We expect to meet our short-term liquidity requirements generally through net cash provided by operations, existing cash balances and, if necessary, short-term borrowings under our secured revolving credit facility.
Our long-term liquidity requirements consist primarily of funds necessary to pay for the costs of acquiring additional hotel properties, renovations, expansions and other non-recurring capital expenditures that need to be made periodically to our hotel properties, scheduled debt payments and making distributions to our stockholders. We expect to meet our long-term liquidity requirements through various sources of capital including the cash we received upon completion of our initial public offering, cash provided by operations, and borrowings, as well as through the issuances of additional equity or debt securities. Our ability to incur additional debt is dependent upon a number of factors, including our degree of leverage, the value of our unencumbered assets and borrowing restrictions imposed by existing lenders. Our ability to raise funds through the issuance of debt and equity securities is dependent upon, among other things, general market conditions for REITs and market perceptions about us.

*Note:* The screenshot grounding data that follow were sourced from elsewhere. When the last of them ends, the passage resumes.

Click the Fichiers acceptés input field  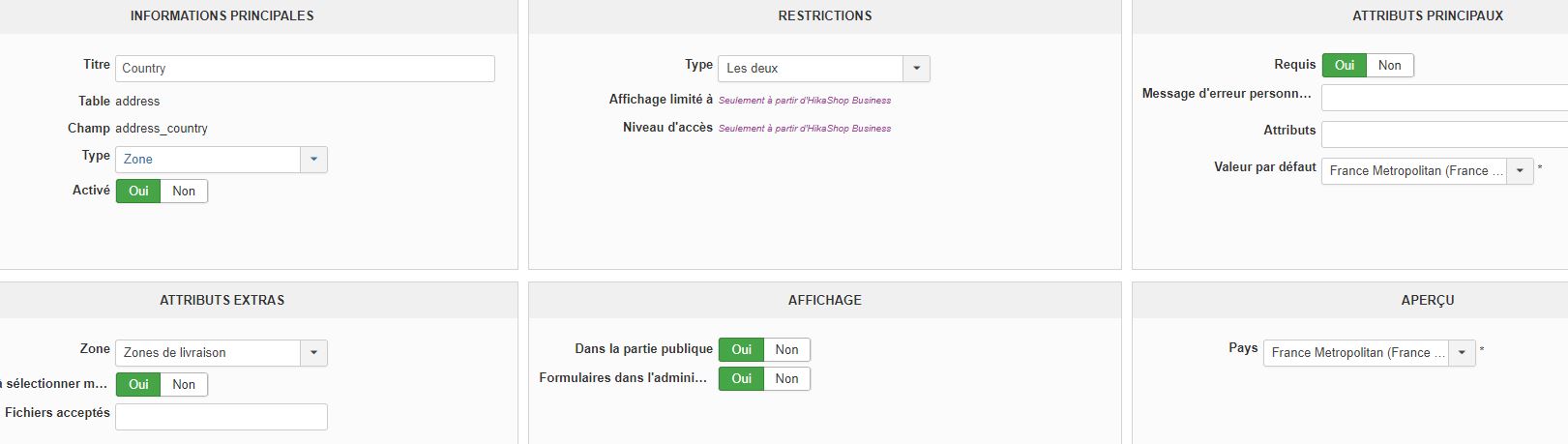click(x=222, y=417)
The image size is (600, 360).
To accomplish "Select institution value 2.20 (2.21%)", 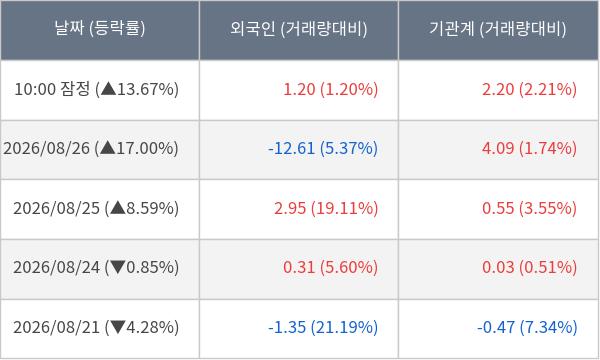I will [529, 90].
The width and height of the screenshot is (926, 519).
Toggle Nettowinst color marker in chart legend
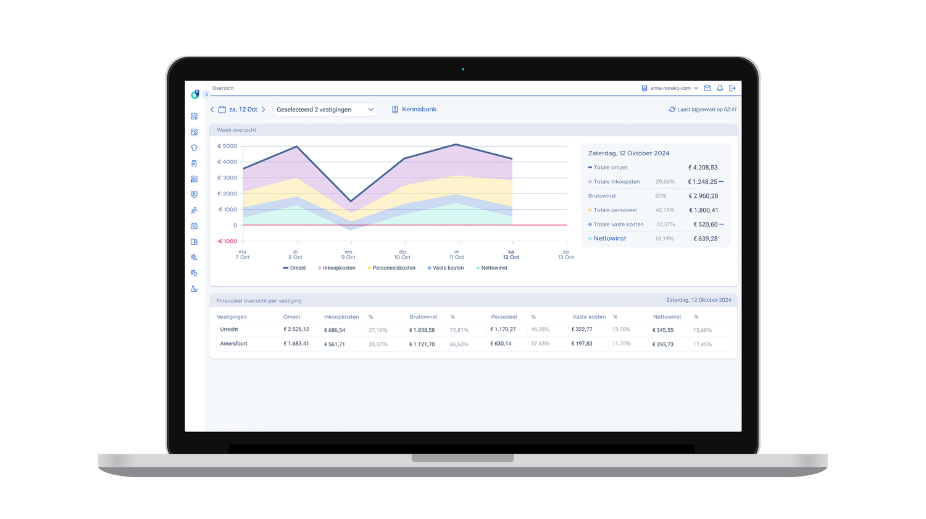click(480, 268)
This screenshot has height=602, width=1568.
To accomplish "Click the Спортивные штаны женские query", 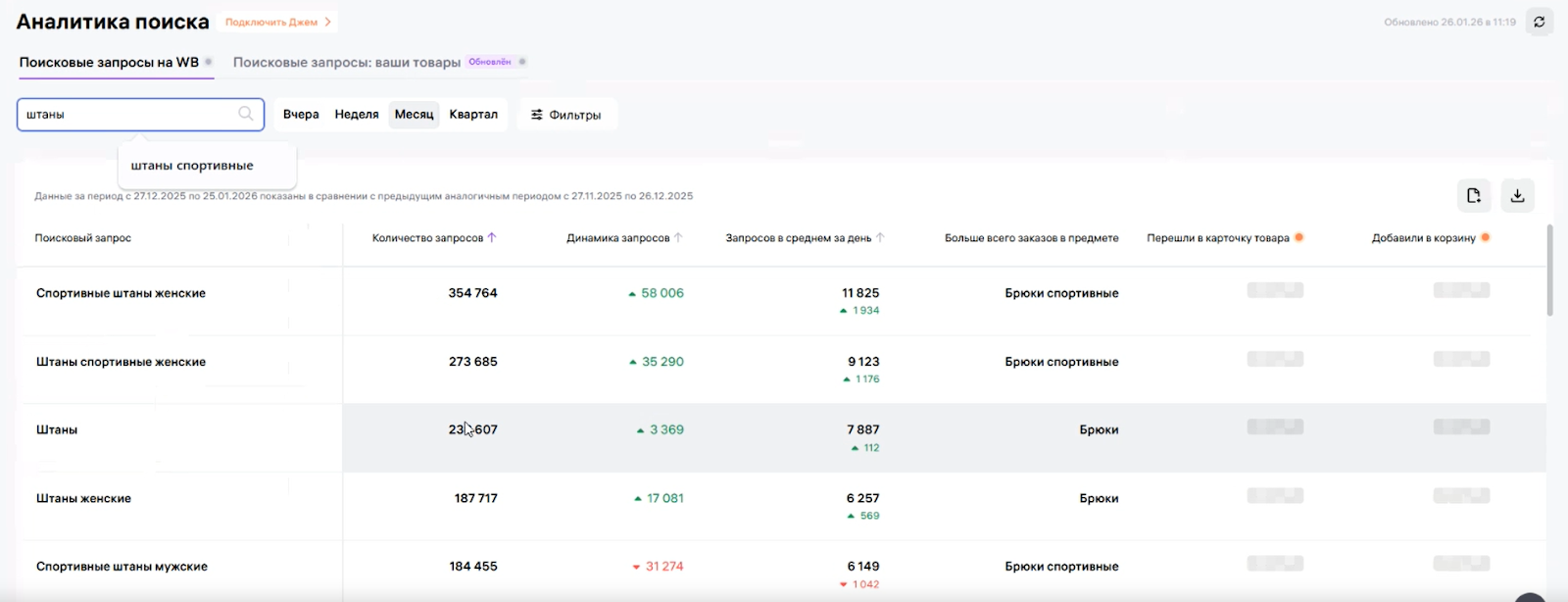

In addition, we intend to utilize various types of debt to finance a portion of the costs of acquiring additional hotel properties. We expect this debt will include long-term, fixed-rate, mortgage loans, variable-rate term loans, and secured revolving lines of credit.
Our New Senior Secured Revolving Credit Facility
On July 8, 2005 the Company entered into a three-year, $75.0 million senior secured revolving credit facility from Wachovia Bank, National Association, as administrative agent under the credit facility, and Citicorp North America, Inc. and Bank of America, N.A., as co-syndication agents under the credit facility. Our operating partnership will be the borrower under the credit facility. The credit facility is guaranteed by substantially all of our material subsidiaries and is secured by first mortgages on certain of our qualifying properties, which make up the “borrowing base.” The Torrance Marriott and the Vail Marriott Mountain Resort & Spa are the two hotel properties initially comprising the borrowing base. We may add hotels to the borrowing base if certain conditions in the credit facility are met.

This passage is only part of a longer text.